A considerable amount of apparel schemes functions inside the Western Province. This indicates that chances for factories are available in developing regions, where there is adequate enrollment– a budding restraint in the Western Province. Hence, the business is now approaching potential financiers who would organise assignments in developing regions, counting the Northern Province, mainly in the post-war surroundings.
THE EXPORT CURVE The Central Bank of Sri Lanka (CBSL) announces that incomes from factory trades developed by 5.1 percent year-on-year (y-o-y) to US$ 7,749 million, in 2013, mostly because of the enhanced function of fabrics and clothes, which portrayed in surplus of 43 percent of complete trade incomes.
In 2013, incomes from fabrics and attire trades grew by 13 percent y-o-y, to 4.5 billion dollars, beating the US$ 4 billion goal placed by the apparel production. Traders to the EU and the US (Sri Lanka’s leading trade countries) registered a yearly development of 6.8 and 21 percent accordingly.
“Market variety, purchase of specialist awareness, upright and reverse combination, and considerable prominence on pursuits at the tall part of the merit trail donated to the durable rendition in the fabric and garment business.

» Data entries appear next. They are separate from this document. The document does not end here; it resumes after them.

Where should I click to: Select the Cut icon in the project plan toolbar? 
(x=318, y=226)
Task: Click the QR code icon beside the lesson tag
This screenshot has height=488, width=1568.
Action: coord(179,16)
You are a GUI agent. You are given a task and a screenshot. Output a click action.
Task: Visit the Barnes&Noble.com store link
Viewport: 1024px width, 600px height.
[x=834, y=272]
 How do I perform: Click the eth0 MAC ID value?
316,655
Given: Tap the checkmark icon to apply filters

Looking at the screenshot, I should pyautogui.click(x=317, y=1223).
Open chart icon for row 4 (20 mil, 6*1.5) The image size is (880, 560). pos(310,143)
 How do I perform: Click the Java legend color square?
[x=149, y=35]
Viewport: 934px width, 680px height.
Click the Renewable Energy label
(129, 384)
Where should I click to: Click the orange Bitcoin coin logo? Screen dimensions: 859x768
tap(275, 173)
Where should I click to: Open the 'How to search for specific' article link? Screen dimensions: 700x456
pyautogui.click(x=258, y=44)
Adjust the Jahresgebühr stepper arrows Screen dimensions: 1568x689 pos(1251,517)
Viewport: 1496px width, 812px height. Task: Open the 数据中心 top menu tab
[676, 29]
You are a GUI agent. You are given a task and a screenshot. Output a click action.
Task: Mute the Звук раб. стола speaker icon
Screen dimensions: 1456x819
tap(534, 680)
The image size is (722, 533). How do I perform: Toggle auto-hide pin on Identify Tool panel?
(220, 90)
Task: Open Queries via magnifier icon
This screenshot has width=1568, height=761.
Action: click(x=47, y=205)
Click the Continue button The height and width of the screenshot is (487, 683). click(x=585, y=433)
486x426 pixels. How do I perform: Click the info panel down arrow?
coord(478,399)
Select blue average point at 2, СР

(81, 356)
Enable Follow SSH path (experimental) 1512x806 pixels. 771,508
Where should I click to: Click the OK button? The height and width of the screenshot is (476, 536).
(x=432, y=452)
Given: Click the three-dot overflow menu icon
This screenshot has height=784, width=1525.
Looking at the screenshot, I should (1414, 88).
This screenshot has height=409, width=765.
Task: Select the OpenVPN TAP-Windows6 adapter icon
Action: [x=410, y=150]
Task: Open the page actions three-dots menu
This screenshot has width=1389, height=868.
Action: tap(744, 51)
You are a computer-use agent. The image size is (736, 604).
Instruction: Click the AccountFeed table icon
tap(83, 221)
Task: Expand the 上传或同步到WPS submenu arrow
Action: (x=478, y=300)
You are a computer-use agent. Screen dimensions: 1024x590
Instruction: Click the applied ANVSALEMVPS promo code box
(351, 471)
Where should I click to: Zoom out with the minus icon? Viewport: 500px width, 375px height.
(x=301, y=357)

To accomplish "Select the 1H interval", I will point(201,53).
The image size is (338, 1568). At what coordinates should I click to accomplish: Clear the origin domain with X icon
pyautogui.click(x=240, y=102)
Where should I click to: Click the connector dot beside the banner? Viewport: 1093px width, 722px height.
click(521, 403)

The growth in merit inclusion has lessened import reliance in the business, as mirrored in the deterioration in [the] import of fabrics and cloth articles in 2013,” “Therefore, the normal import reliance proportion for the total garment business reduced to 45 percent in 2013, from 57 percent in 2012.”
REGIONAL CHALLENGES Fabric exporters in Sri Lanka do work in a growingly ambitious market scenery. India, China as well as Bangladesh are all set players in the area, while countries like Vietnam and Cambodia are also starting to make their attendance felt.
What could likely place Sri Lankan apparel separately from the others is the standard of produced items, which are manageable with futuristic producing applications. The business now recruits an experienced and expert staff. A prominence on moral producing stages is also an added point for the Sri Lankan apparel business, providing worldwide dealers the brand preservation they want.
STATE MEASURES The Government is searching to place Sri Lanka’s apparel business amid the top 10 standard producers in the world by 2020. To this end, a 300 percent tax quotas have been endorsed for R&D ventures implemented inside the business.
Additionally, with the focus of advancing the purchase of universally known clever belongings – for instance, brand names for native items – tax removals have been offered for costs sustained in the purchase of such entitlements, and for any earnings received in foreign money because of these royalties.
The Central Bank also records that the tax on items from abroad of natural cotton woven textiles and other fabrics was lessened to Rs. 75 and Rs. 100 a kilogram accordingly, to lessen the price of the manufacturing of fabrics and garments.
“Moreover, to encourage the contribution of natural fabrics and other resources needed for the manufacturing of fabrics and garments, a cheap tax cost of 12 percent that was enforced on gains and earning acquired from the contribution of particular resources to garment merchants was additionally increased.
FUTURE PROSPECTS Efforts to grow market piercing for Sri Lankan fabrics and garments have included delegates from the Joint Apparel Association Forum (JAAF) touring likely markets like China, Japan, Russia as well as Brazil, to check the chance of acquiring special entry to these huge markets.
Sri Lanka is operating towards reaching an apparel trade goal of 10 billion dollars by 2016. And it has considerable aspirations to inhabit a place amid the world’s top 10 apparel trading countries by 2020.
In accordance with Central Bank statistics, fabric and garment trades from Sri Lanka developed by 20 percent y-o-y, to 1.3 billion dollars, in the first part of this year. Truly, this style bodes well for the apparel businesses aspiring future schemes.